Entries supplied section start

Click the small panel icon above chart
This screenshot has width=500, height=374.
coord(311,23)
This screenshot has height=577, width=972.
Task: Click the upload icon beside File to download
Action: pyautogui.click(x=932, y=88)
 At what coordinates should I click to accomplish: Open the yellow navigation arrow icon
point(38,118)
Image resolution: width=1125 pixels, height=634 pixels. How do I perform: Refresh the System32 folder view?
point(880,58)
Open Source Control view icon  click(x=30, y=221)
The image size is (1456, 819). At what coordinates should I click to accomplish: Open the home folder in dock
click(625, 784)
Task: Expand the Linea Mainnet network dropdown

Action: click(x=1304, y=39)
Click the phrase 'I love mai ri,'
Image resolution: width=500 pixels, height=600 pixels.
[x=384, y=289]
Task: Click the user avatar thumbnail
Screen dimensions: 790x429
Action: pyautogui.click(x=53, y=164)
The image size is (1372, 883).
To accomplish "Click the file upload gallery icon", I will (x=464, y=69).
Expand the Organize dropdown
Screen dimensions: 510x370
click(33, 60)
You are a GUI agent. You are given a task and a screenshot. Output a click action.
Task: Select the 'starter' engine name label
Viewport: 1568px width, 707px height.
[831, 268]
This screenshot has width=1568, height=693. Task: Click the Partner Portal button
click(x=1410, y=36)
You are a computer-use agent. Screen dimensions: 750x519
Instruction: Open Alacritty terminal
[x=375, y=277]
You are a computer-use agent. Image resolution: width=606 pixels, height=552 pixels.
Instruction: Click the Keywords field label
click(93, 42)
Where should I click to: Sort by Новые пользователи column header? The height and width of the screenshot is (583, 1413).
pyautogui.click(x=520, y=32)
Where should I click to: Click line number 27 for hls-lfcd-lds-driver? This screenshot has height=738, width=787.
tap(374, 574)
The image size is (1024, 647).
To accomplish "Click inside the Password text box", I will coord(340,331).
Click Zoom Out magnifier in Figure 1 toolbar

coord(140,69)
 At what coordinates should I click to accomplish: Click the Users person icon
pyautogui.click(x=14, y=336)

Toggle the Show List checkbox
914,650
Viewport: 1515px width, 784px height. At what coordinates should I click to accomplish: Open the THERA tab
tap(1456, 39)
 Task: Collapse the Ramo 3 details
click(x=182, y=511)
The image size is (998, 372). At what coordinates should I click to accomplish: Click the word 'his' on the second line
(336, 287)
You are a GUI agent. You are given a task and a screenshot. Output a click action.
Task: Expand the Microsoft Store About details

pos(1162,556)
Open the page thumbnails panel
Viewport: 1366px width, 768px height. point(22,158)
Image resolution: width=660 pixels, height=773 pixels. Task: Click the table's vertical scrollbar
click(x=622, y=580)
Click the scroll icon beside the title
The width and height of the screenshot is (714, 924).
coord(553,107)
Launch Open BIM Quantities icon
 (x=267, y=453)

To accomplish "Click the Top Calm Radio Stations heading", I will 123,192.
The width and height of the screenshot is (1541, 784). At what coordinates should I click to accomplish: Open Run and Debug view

Entries supplied section end

[Your goal]: Transcribe the entries above exactly.

[Exercise output]:
Click the small panel icon above chart
This screenshot has width=500, height=374.
coord(311,23)
This screenshot has height=577, width=972.
Task: Click the upload icon beside File to download
Action: pyautogui.click(x=932, y=88)
 At what coordinates should I click to accomplish: Open the yellow navigation arrow icon
point(38,118)
Image resolution: width=1125 pixels, height=634 pixels. How do I perform: Refresh the System32 folder view?
point(880,58)
Open Source Control view icon  click(x=30, y=221)
The image size is (1456, 819). At what coordinates should I click to accomplish: Open the home folder in dock
click(625, 784)
Task: Expand the Linea Mainnet network dropdown

Action: click(x=1304, y=39)
Click the phrase 'I love mai ri,'
Image resolution: width=500 pixels, height=600 pixels.
[x=384, y=289]
Task: Click the user avatar thumbnail
Screen dimensions: 790x429
Action: pyautogui.click(x=53, y=164)
The image size is (1372, 883).
To accomplish "Click the file upload gallery icon", I will (x=464, y=69).
Expand the Organize dropdown
Screen dimensions: 510x370
click(33, 60)
You are a GUI agent. You are given a task and a screenshot. Output a click action.
Task: Select the 'starter' engine name label
Viewport: 1568px width, 707px height.
[831, 268]
This screenshot has width=1568, height=693. Task: Click the Partner Portal button
click(x=1410, y=36)
You are a computer-use agent. Screen dimensions: 750x519
Instruction: Open Alacritty terminal
[x=375, y=277]
You are a computer-use agent. Image resolution: width=606 pixels, height=552 pixels.
Instruction: Click the Keywords field label
click(93, 42)
Where should I click to: Sort by Новые пользователи column header? The height and width of the screenshot is (583, 1413).
pyautogui.click(x=520, y=32)
Where should I click to: Click line number 27 for hls-lfcd-lds-driver? This screenshot has height=738, width=787.
tap(374, 574)
The image size is (1024, 647).
To accomplish "Click inside the Password text box", I will coord(340,331).
Click Zoom Out magnifier in Figure 1 toolbar

coord(140,69)
 At what coordinates should I click to accomplish: Click the Users person icon
pyautogui.click(x=14, y=336)

Toggle the Show List checkbox
914,650
Viewport: 1515px width, 784px height. At what coordinates should I click to accomplish: Open the THERA tab
tap(1456, 39)
 Task: Collapse the Ramo 3 details
click(x=182, y=511)
The image size is (998, 372). At what coordinates should I click to accomplish: Click the word 'his' on the second line
(336, 287)
You are a GUI agent. You are given a task and a screenshot. Output a click action.
Task: Expand the Microsoft Store About details

pos(1162,556)
Open the page thumbnails panel
Viewport: 1366px width, 768px height. point(22,158)
Image resolution: width=660 pixels, height=773 pixels. Task: Click the table's vertical scrollbar
click(x=622, y=580)
Click the scroll icon beside the title
The width and height of the screenshot is (714, 924).
coord(553,107)
Launch Open BIM Quantities icon
 (x=267, y=453)

To accomplish "Click the Top Calm Radio Stations heading", I will 123,192.
The width and height of the screenshot is (1541, 784). At what coordinates should I click to accomplish: Open Run and Debug view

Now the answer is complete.